Society Planet & People

Dari Alam Untuk Alam

Maurilla Sophianti Imron

@murielimron

Pengusaha Sosial & Lingkungan Hidup

Tidak ada satu pun orang yang bisa memaksakan orang lain untuk berubah jika orang tersebut tidak berkehendak berubah. Apalagi berbicara soal gaya hidup. Untuk mengubah gaya hidup seseorang menjadi lebih sehat atau lebih sadar dibutuhkan keinginan dan niat dari orang itu sendiri. Tidak bisa datang dari orang lain. Kalau dia tidak merasa itu menjadi kebutuhannya sudah pasti tidak akan berubah. Terutama mengubah gaya hidup zero waste. Pada dasarnya gaya hidup ini adalah gaya hidup yang menawarkan konsep menyederhanakan hidup. Mengurangi penggunaan sampah ke TPA (Tempat Pembuangan Akhir) dan utamanya ke laut. Gaya hidup ini mendorong kita untuk bisa mendahulukan penggunaan produk alam yang mengurangi dampak buruk bagi bumi kita. Butuh upaya dan kesadaran yang cukup besar dalam menjalaninya. Tapi kalau sudah menerapkannya dalam keseharian kita bisa lebih mudah memilih hal-hal yang lebih signifikan dalam hidup. Tidak hanya berkenaan dengan sampah dan konsumsi saja tapi pada aspek lainnya. Terlebih lagi, kita akan mendapati perasaan rewarding karena telah berpartisipasi melakukan hal baik.

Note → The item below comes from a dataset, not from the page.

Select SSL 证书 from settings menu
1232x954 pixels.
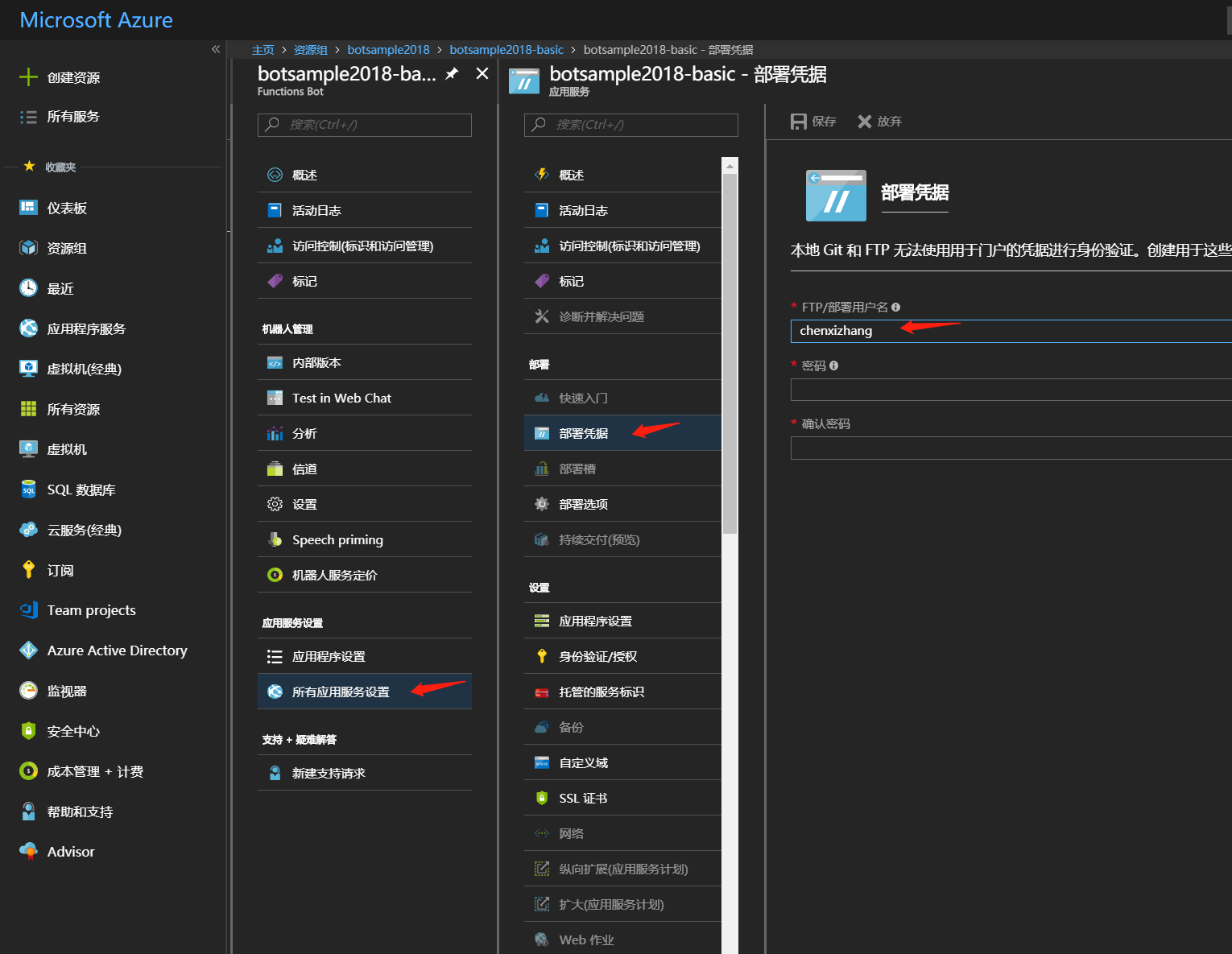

Untuk mengubah gaya hidup seseorang menjadi lebih sehat atau lebih sadar dibutuhkan keinginan dan niat dari orang itu sendiri.

Faktanya seringkali kita belum sadar banyak sekali hal yang tidak penting dalam hidup. Konsumsi berlebih contohnya. Kita bingung dengan makanan dalam kulkas yang tidak terpakai sebab belanja terlalu banyak. Akhirnya hanya menumpuk dan membuang saja. Budaya konsumsi berlebih pun akhirnya membuat kita jadi pribadi yang tidak ekonomis, efisien dan tak pernah puas. Sebaliknya, dari gaya hidup zero waste bisa membantu kita untuk melatih pengendalian diri. Misalnya, kita sudah merencanakan untuk jajan dengan membawa wadah makanan sendiri. Sampai di tempat tersebut akhirnya kita bisa mempertimbangkan kembali kalau mau beli lebih dari yang direncanakan sebab hanya membawa satu tempat makan. Akhirnya lebih ekonomis dan lebih sehat juga tidak jajan sembarangan kebanyakan. Sehingga upaya pengurangan sampah yang sering dilihat orang ribet malah memberikan kita sesuatu yang tak ternilai dan berjangka panjang.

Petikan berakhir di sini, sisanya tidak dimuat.